Dans notre news du 3 décembre, nous vous annoncions que les opticiens et les audioprothésistes ne devraient pas être concernés par l'obligation de mentionner, sur leur devis, le prix d'achat des montures et des verres. Cette information vient de nous être confirmée par la DGCCRF. L'article L1111-3 de la loi HPST, qui oblige les professionnels de santé à préciser sur les devis, "de manière dissociée, le prix d'achat de chaque élément de l'appareillage proposé, le prix de toutes les prestations associées ainsi qu'une copie de la déclaration de fabrication du dispositif médical", n'est applicable "qu'aux professionnels de santé d'exercice libéral (médecins, dentistes...)", et exclut ainsi les opticiens.

Les opticiens ne sont pas des professions libérales mais des commerçants

En effet, les opticiens, comme les audioprothésistes, sont considérés par la jurisprudence comme "exerçant à titre principal une activité commerciale consistant à tirer un bénéfice de l'achat / revente de matériel", rappelle la DGCCRF. Le droit les assimile donc à des commerçants, et non à des professions de santé libérales, "à l'exception des audioprothésistes vendant de manière prépondérante des prothèses auditives fabriquées par eux, et employant moins de 11 salariés" précise la DGCCRF, en référence à une décision de la Cour de Cassation du 11 avril 2002.

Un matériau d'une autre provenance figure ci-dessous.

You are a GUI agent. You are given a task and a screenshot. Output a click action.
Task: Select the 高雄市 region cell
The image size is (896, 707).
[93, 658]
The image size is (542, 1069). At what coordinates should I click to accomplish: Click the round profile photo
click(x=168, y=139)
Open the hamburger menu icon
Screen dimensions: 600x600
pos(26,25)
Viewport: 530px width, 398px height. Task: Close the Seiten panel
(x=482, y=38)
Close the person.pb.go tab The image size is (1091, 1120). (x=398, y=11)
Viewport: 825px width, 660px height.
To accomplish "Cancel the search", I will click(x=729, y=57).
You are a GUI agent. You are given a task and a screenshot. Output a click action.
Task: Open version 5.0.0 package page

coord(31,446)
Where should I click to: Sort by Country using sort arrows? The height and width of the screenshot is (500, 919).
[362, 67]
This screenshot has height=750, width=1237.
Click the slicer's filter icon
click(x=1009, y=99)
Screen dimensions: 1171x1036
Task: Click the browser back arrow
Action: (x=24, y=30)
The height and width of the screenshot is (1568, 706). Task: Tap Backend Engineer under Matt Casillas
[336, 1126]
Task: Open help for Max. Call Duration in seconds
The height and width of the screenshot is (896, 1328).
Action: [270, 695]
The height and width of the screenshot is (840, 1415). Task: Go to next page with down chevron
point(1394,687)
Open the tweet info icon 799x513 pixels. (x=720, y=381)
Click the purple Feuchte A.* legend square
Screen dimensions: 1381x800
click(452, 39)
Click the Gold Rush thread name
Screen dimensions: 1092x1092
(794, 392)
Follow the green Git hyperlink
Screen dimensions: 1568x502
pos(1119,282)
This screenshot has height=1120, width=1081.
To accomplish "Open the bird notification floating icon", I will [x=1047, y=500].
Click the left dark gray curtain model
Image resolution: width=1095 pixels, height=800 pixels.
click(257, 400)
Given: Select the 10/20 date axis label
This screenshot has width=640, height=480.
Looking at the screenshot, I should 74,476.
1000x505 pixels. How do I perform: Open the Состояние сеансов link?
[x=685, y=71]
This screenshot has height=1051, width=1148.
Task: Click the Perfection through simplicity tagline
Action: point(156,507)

Un dispositif applicable immédiatement pour les professionnels concernés

Pour les médecins et les dentistes, un décret d'application fixera prochainement les conditions dans lesquelles est fournie la copie de la déclaration de fabrication du dispositif médical délivré au patient. Les autres dispositions de l'article L1111-3 leur sont applicables immédiatement. La loi prévoit des sanctions pour les professionnels qui contreviendraient à ces obligations.